[Opening Data for the task section]

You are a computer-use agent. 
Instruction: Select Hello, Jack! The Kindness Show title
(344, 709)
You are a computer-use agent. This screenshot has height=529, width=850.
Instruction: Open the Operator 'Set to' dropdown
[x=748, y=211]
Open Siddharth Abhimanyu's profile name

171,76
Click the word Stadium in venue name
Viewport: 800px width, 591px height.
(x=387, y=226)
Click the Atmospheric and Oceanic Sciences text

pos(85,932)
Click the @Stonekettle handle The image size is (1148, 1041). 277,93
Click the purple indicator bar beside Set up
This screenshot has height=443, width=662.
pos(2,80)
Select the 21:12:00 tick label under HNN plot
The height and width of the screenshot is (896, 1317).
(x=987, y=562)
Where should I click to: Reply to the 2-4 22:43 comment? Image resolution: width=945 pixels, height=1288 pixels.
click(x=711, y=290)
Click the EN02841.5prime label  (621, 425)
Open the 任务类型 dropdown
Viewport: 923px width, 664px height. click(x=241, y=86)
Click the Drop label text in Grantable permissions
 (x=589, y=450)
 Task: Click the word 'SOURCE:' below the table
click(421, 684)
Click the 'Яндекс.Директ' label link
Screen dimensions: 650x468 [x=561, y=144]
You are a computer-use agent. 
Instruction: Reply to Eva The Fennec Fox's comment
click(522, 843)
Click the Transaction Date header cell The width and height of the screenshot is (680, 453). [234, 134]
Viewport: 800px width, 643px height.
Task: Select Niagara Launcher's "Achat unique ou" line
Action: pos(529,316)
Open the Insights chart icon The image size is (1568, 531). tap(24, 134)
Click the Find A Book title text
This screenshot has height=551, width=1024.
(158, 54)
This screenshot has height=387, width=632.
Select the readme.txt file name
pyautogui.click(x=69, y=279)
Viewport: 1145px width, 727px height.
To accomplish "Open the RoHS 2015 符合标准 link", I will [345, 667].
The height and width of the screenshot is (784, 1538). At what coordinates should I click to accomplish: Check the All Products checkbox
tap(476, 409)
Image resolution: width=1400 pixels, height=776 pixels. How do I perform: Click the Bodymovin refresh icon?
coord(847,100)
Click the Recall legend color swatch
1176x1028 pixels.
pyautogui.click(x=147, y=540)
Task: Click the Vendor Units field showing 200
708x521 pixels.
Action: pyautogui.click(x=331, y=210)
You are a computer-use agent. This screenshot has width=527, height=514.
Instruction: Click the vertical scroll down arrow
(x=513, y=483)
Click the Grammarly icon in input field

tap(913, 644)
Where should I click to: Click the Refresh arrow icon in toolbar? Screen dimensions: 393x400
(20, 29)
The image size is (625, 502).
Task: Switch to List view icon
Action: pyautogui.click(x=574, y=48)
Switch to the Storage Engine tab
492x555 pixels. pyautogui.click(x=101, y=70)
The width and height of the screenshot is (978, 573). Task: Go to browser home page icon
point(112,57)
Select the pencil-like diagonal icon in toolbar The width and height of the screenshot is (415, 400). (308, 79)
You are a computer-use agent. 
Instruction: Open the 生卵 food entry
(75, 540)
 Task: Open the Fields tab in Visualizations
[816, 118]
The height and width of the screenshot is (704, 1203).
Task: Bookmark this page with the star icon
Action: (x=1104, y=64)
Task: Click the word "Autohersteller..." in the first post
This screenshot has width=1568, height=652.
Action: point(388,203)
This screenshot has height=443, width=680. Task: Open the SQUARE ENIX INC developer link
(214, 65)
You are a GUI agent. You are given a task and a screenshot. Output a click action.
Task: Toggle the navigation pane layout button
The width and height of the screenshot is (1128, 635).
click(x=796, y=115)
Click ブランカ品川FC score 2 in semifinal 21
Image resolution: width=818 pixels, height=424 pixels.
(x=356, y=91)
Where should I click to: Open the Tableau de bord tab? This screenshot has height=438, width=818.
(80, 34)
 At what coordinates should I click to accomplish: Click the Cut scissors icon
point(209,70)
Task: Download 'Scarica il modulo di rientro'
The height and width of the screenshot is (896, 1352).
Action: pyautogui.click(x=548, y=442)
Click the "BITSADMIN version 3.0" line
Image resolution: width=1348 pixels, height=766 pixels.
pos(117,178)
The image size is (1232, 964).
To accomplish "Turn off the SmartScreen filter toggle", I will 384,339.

[Closing Data for the task section]

Exercise goal
Please report how many lines of the entries above include "will". Only the number is wanted.

Your response
2